Professor Named Board Chair at Wounded Warrior Project.
Jonathan Woodson, professor of health law, policy & management, has been selected to chair the Wounded Warrior Project’s Board of Directors.
Woodson joined the board in December 2016. The Wounded Warrior Project was formed in 2003 to provide services to military soldiers who incurred a physical or mental injury or illness that stemmed from the September 11, 2001, attacks. It also advocates for continued research to close the knowledge gap on military and veteran care.
The organization is headquartered in Jacksonville, Fla., and the board will convene its meetings in both Jacksonville and Washington, DC.
“The whole idea of the Warrior Project is about making wounded and injured service members whole again,” Woodson says. “I’m proud of the organization and the gains it has made, and we look forward to a very strong future that will support veterans and families for decades ahead.”
In June, the board awarded a $65 million grant to Home Base, the largest private-sector clinic in the nation dedicated to providing medical care and resources to military veterans and their parents, children, and extended family members. Located in the Charlestown Navy Yard, the program provides services such as behavioral treatment, rehabilitative medicine, nutrition, and wellness, and the grant will fund the program’s continued participation in the Warrior Care Network, which connects veterans with individualized mental health care.
Due to the prolonged wars in which the US military has participated, Woodson says the Wounded Warrior Project is focused on addressing both the short- and long-term needs of wounded veterans and service members who endure visible and invisible wounds for decades.
“For someone who has a traumatic brain injury and other associate problems such as post-traumatic stress disorder, we need to figure out how to be serve them over decades and identify the most effective treatments,” Woodson says. “And we also need to make them economically whole and self-sufficient.”

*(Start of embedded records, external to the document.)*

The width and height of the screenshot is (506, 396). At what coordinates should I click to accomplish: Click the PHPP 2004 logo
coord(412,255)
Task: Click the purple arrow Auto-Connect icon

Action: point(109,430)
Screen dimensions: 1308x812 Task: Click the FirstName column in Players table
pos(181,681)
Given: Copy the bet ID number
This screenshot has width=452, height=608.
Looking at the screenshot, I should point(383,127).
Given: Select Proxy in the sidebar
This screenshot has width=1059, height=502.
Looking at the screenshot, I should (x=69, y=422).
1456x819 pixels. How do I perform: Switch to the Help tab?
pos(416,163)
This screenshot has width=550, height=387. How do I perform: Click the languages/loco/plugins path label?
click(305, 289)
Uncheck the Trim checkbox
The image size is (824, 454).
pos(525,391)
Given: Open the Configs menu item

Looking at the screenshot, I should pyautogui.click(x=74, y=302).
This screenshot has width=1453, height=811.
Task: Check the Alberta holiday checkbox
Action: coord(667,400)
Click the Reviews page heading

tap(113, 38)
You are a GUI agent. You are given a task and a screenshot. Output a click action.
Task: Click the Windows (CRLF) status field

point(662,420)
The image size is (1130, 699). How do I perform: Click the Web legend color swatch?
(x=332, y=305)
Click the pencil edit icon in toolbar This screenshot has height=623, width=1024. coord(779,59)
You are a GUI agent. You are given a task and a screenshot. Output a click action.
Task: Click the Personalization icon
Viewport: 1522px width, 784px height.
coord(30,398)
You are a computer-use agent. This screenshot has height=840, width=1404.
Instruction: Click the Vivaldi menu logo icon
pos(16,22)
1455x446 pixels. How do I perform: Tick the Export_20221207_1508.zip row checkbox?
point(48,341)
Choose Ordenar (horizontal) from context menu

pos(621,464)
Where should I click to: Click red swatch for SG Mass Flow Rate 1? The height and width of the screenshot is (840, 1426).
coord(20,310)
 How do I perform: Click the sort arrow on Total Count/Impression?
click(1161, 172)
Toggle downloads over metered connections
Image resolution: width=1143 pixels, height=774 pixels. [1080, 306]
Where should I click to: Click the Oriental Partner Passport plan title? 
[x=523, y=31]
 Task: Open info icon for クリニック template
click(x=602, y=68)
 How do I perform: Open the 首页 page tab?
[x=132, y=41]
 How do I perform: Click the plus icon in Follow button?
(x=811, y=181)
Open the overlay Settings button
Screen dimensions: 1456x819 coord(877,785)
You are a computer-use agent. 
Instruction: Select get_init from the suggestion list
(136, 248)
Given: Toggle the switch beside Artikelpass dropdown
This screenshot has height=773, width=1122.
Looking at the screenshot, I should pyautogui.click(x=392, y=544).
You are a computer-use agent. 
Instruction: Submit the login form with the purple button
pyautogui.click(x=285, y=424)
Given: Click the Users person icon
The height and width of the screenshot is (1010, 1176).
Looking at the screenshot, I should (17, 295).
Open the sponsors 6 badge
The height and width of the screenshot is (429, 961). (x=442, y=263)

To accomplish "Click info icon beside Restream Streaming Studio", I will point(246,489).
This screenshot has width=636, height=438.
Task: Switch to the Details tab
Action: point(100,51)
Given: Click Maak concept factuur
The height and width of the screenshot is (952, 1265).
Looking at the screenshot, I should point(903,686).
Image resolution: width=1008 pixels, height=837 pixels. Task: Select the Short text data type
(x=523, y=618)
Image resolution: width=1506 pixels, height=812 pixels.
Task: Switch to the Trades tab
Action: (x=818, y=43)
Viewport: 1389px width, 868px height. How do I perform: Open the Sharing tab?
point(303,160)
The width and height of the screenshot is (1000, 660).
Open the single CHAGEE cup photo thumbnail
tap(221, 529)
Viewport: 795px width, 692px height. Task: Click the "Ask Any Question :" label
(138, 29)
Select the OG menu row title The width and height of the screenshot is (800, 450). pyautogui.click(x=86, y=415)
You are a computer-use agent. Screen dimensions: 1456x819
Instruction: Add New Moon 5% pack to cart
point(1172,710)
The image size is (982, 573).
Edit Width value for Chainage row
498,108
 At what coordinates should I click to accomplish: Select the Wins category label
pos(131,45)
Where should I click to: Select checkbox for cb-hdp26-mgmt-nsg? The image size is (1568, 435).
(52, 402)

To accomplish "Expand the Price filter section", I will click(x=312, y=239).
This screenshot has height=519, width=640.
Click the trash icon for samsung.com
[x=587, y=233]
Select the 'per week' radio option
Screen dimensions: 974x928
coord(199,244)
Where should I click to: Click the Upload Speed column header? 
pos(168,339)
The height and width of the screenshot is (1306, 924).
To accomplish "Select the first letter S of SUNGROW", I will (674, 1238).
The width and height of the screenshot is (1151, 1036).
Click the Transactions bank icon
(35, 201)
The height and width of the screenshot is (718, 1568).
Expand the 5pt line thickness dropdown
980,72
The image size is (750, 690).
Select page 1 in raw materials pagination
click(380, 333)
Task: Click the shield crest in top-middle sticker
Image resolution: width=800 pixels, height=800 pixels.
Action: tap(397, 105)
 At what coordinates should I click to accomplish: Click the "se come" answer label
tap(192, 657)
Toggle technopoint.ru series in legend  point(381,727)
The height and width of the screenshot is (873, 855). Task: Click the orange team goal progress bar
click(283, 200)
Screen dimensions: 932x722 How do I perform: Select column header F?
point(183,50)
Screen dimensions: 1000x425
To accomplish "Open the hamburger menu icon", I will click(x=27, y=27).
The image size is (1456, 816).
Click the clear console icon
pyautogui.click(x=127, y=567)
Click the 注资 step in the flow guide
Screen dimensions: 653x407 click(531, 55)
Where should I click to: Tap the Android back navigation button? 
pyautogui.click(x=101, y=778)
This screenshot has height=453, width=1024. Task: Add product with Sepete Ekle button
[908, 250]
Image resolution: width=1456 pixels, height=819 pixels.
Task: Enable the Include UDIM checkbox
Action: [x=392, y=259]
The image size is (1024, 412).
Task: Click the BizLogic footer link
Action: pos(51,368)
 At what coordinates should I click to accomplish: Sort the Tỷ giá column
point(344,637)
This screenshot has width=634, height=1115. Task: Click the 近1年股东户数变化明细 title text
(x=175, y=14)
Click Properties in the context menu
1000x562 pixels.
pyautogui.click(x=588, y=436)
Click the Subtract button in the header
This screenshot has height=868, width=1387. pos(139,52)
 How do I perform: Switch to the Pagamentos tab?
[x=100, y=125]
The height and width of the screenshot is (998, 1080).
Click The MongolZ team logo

Woodson is also a professor of management at Questrom School of Business, a professor of surgery at the School of Medicine, and the director of the Institute for Health System Innovation & Policy. He has served as the assistant secretary of defense for health affairs in the US Department of Defense and is a brigadier general in the US Army Reserves.
“At this point in my career, I’m focused on understanding and embracing the complexity that exists in promoting health and in the delivery of healthcare services, and then using that appreciation to design systems that bring about better services in healthcare delivery,” Woodson says.